When they say the UK has a strong service industry that drives exports etc they don't mean cafes and bars they mean financial, legal etc services. Those should have stayed strong. I suspect some of the decline is actually Brexit related decline in financial services.

2 comments

Brexit has been in the works for years and the economy was growing before COVID. The obsession with blaming all misfortune on Brexit is tiring.

The UK is hard hit because it went from a fairly moderate response to swinging hard into a deliberate policy of panicking the population as much as possible. The turning point was Imperial College / Ferguson predicting millions of deaths if there wasn't hard lockdown immediately. The UK's SAGE committee is largely responsible for the resulting devastation, including deaths: they literally told people they had a quasi-patriotic duty to stay away from hospitals. This is almost certainly why England is one of the few places in the world to report excess mortality amongst young adults. They have been opening and re-closing parts of the country with only hours of notice ... given on Twitter.

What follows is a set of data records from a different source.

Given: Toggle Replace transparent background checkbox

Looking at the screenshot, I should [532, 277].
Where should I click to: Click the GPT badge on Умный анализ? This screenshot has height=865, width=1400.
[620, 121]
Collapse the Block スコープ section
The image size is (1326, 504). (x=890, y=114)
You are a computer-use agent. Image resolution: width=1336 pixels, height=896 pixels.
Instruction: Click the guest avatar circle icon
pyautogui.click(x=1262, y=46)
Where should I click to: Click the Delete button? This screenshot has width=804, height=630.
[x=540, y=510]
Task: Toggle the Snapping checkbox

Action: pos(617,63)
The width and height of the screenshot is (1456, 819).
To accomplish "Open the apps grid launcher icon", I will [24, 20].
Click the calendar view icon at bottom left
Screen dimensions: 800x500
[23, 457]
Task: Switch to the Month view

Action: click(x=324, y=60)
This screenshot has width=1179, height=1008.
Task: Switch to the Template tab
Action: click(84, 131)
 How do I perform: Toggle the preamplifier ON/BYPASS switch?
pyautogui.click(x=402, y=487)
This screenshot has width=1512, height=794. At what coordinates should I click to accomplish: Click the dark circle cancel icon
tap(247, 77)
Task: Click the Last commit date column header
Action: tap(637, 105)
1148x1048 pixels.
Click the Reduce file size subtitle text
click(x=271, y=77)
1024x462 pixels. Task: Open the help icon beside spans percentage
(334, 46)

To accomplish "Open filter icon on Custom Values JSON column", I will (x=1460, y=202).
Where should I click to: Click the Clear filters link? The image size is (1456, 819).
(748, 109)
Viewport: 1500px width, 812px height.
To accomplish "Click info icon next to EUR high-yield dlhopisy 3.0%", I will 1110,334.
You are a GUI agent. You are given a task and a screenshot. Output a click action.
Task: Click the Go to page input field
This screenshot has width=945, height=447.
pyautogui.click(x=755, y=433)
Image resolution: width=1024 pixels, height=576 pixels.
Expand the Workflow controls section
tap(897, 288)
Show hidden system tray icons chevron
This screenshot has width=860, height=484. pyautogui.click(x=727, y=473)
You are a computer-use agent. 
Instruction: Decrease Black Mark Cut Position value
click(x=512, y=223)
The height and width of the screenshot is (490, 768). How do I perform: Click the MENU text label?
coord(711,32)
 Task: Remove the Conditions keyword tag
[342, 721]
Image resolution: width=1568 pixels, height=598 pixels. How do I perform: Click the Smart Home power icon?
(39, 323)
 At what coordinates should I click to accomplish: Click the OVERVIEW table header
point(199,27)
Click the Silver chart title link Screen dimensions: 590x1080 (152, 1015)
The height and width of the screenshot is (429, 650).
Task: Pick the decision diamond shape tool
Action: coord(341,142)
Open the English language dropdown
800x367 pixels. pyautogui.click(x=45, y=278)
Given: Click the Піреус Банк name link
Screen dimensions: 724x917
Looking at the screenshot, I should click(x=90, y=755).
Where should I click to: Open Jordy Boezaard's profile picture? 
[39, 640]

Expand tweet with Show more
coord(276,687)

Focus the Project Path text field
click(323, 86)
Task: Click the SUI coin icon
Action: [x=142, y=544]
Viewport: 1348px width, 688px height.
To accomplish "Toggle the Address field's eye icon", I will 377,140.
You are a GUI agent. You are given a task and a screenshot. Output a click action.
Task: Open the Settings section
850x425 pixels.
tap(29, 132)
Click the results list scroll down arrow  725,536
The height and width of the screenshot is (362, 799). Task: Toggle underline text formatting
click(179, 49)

Even Trump hasn't done that.

They even used imagery straight from 28 Days Later:

https://cdni0.trtworld.com/w960/h540/q75/76203_20200408T1313...

This was largely a consequence of SAGE "experts" telling the government they had to deliberately create fear in the population.

Is it any wonder the economy has been crushed when the government deliberately set out to make the population think COVID is the Rage virus?

A no deal hard Brexit was not obvious before the last election.

I said a percentage of the decrease. Obviously Brexit has not caused a 20% economic drop.

In the UK the hospitality industry as whole contributes 3.9% of GDP. Which is higher than similar European economies.